Envious of Hong Kong, mainland Chinese youth nonetheless identify little with local citizens’ liberal ideals and political activismby Helen Gao / October 13, 2014 / Leave a comment
As hundreds of thousands of young citizens took to the streets of Hong Kong in late September, braving tear gas and violence to protest against Beijing’s restrictions on the city’s democratic elections, I turned on my laptop one morning to find an email from a Chinese acquaintance. He was asking people, mostly mainlanders who work in Hong Kong, for their “take on the student protests.”
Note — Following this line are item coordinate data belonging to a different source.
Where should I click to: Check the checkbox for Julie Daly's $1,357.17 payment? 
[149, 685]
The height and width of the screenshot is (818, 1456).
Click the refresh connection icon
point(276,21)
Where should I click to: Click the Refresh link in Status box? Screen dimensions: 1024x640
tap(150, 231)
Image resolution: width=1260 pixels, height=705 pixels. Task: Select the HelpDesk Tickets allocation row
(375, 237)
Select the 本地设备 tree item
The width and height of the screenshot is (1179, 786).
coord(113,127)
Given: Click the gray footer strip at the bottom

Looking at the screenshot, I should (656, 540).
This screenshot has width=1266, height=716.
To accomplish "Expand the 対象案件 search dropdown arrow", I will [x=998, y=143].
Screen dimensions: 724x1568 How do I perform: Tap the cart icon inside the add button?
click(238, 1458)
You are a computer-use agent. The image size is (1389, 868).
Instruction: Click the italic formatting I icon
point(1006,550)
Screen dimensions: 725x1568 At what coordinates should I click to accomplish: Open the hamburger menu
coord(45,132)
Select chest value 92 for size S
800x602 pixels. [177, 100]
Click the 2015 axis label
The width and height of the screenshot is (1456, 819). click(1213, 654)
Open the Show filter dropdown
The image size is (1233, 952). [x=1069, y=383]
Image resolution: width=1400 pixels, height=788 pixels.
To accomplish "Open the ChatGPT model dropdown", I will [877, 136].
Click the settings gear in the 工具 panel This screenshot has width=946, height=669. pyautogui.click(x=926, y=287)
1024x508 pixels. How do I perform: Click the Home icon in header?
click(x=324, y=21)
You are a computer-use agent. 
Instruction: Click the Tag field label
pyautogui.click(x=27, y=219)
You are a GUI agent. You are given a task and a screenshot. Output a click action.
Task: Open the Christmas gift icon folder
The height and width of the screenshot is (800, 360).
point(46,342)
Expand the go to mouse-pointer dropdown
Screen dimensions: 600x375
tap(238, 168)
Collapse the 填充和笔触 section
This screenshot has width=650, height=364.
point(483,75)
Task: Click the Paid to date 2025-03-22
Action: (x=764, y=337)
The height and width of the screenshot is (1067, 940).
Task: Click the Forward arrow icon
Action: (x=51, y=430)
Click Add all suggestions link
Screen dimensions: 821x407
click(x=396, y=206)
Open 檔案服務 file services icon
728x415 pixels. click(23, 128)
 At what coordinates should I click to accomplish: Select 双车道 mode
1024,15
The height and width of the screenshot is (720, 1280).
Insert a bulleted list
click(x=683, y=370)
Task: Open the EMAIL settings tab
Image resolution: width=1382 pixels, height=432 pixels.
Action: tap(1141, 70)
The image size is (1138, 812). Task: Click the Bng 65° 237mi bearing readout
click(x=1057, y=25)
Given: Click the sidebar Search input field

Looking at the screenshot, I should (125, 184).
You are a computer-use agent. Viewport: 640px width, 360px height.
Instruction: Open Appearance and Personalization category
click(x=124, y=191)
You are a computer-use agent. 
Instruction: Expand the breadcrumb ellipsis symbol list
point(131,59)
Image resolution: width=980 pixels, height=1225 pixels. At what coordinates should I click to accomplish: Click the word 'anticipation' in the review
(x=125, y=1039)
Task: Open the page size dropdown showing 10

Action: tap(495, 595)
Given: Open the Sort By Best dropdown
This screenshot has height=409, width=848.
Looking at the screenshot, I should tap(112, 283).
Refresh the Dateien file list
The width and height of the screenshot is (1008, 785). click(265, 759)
Out of the several hundred members of this email discussion group, five responded. The protests, one commented, were fuelled by “hormones” and “heroic self-pity.” “People who think they are fighting for something more abstract are just deluding themselves,” another opined. Do students themselves really believe in their cause, a third wondered, because “democracy sometimes seems like a cover for something else.” Still others admitted their interest lay primarily in the spectacle. Western observers of the Hong Kong protest, moved by its democratic appeal and spirit of civil disobedience, have compared it to the Tiananmen Square protests. However, among young and educated mainlanders—the demographic group that led the protests in 1989—empathy towards their Hong Kong counterparts is largely absent. On popular social media platforms like Sina Weibo and Wechat, despite censors’ heavy-handed meddling, it is still possible to discern prevailing public sentiments towards the Hong Kong protests. Most of them, echoing those expressed in the email group, range from disapproving to cynical. “Democracy doesn’t give you the rice in your bowl. Being practical and plowing ahead is the hard truth,” one web user wrote in a comment that captured a widely shared opinion on Weibo. “The Occupy Central students are hoaxed by outsiders and unable to think for themselves.”
These comments, though disheartening, are indicative of the views that mainland youths hold towards Hong Kong. Envious of the living standards, education levels and career opportunities there, they nonetheless find themselves identifying little with local citizens’ liberal ideals and political activism.